E aqui veio o clímax. A moça, sem levantar a cabeça, ainda empenhada em desenvolver a sua “tarefa profissional”, com uma naturalidade que se emaranha com a distração, em automático me pergunta:
 “Senhor, qual é o seu nome”? 
Mas pra mim foi que nem uma paulada no ventre da consciência da minha liberdade cívico-democrática. 
Com licença”, perguntei: “por que precisa de uma identidade para uma troca de produto”? 
É que tenho que dar baixa”. 
Sim, isso a senhora já falou; mas o que tem a ver a identidade de um cliente com uma troca de produto”? 
E ela: “é que se faz assim”. 
E eu: “moça, entendo que foi instruída para fazer isso. Mas está pedindo a minha identidade pessoal e é um meu direito saber qual é o fundamento do pedido e o uso que quer fazer dela”. 

....Um, dois, três… A profissional ficou paralisada por alguns segundos; se contraiu progressivamente; deu de costas e fugiu chorando, deixando eu e mais outros clientes na fila, estupidamente atônitos.

Mas atônitos por quê? É tão incomum ver pessoas levando para o lado pessoal assuntos sobre os quais não se consegue mais argumentar além de uma pré-embalada fórmula-opinião memorizada, reproduzida e entregada em lugar de um cartão de visita de um pensamento?
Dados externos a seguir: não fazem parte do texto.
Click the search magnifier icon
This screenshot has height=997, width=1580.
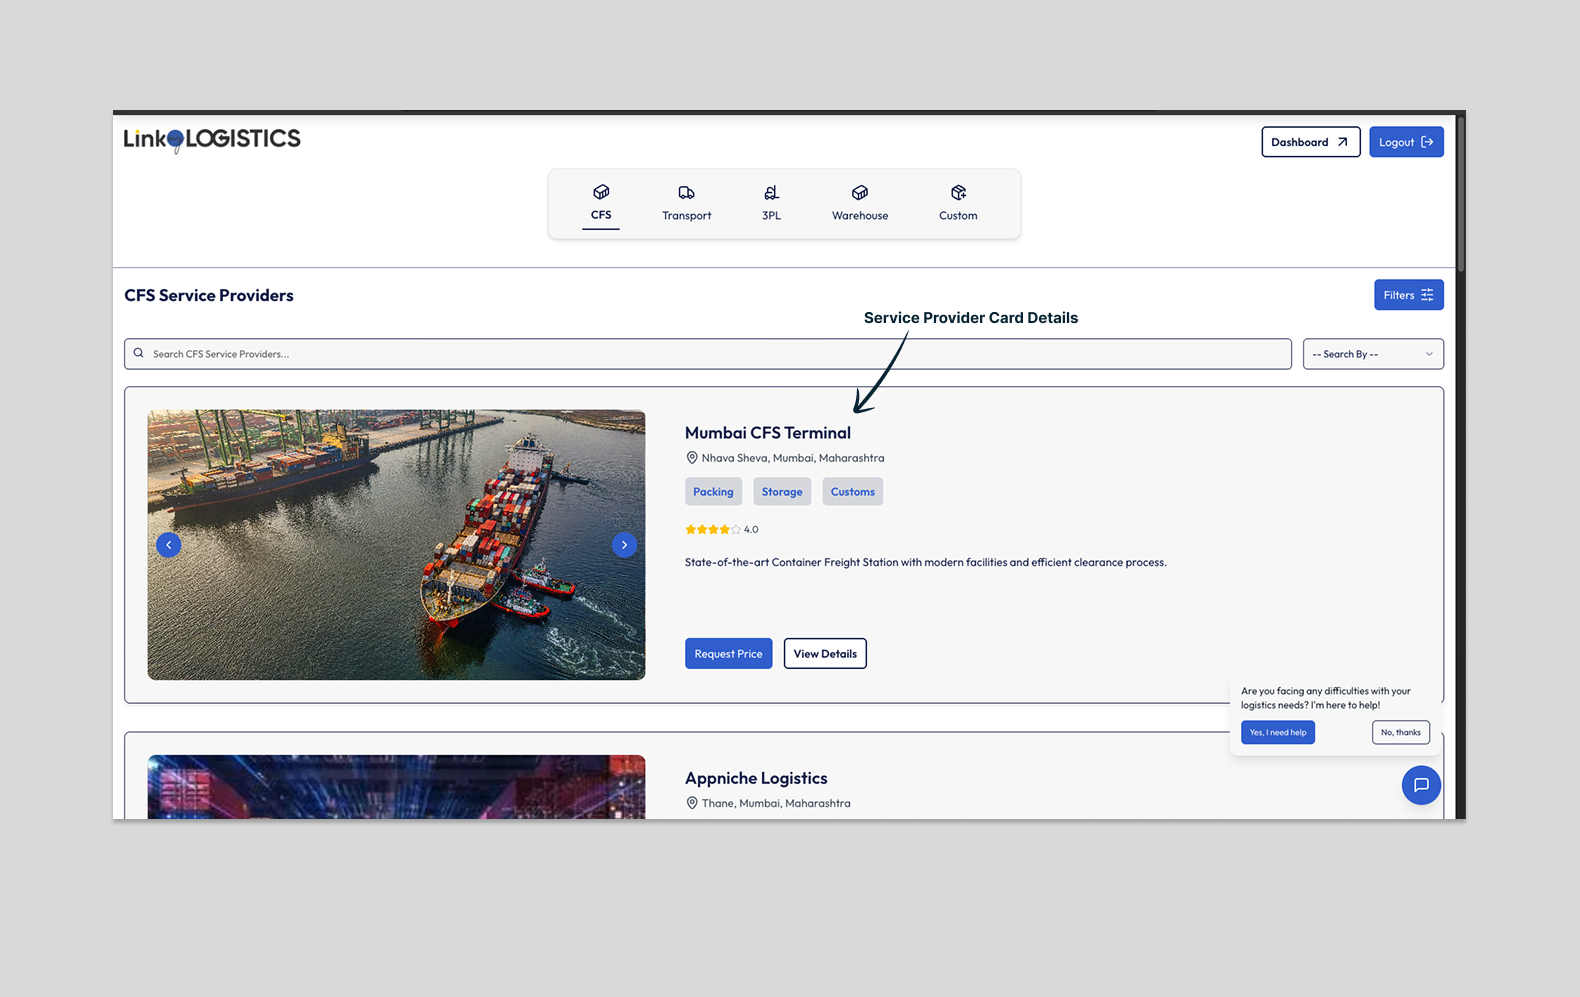[139, 353]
É tão raro ver pessoas reagir ao desconforto do confronto agindo agressivamente, atacando, excluindo, fugindo ou chorando? 

O ponto é que para crescer e evoluir enquanto pessoa adulta são necessárias competências emocionais e afetivas, além do que a instrução. É necessário saber ir além do conhecido, do simples e do fácil. Tornar-se construtores ativos de si mesmos, indo além de si mesmos, no respeito do outro. Mas quem e quando teria que educar um ser a buscar integridade e resiliência à vida? A família? A escola? A igreja? A empresa? Essa estrutura narcisista da sociedade é bem preocupante. E bem regressiva. 

Mas voltemos ao supermercado. Com a moça em meio ao surto, veio o funcionário mais velho. Olhei com sarcástica resignação. 
Desculpe senhor, a moça errou porque não precisa a identidade, sendo que está trocando um produto com o mesmo; precisaria se fosse diferente”. Falou o ilustre. 
Beleza, mas o que muda? O que tem a ver a identidade de uma pessoa com um protocolo interno de classificação e distribuição de produto”? 
Aqui sempre foi assim”. 
Senhor, não estou criticando os protocolos; estou querendo entendê-los. Os robôs são programados para executar sem entender. Eu sou um ser humano. Preciso entender o que me envolve e conhecer o que faço. Assim posso escolher. Isso se chama princípio de responsabilidade. O senhor sabe por que está fazendo o que está fazendo”? 
Não, não sei”. 


Ah tá. Ok. Mas seria curioso saber como votaram essas pessoas ou como escolhem os seus próprios parceiros!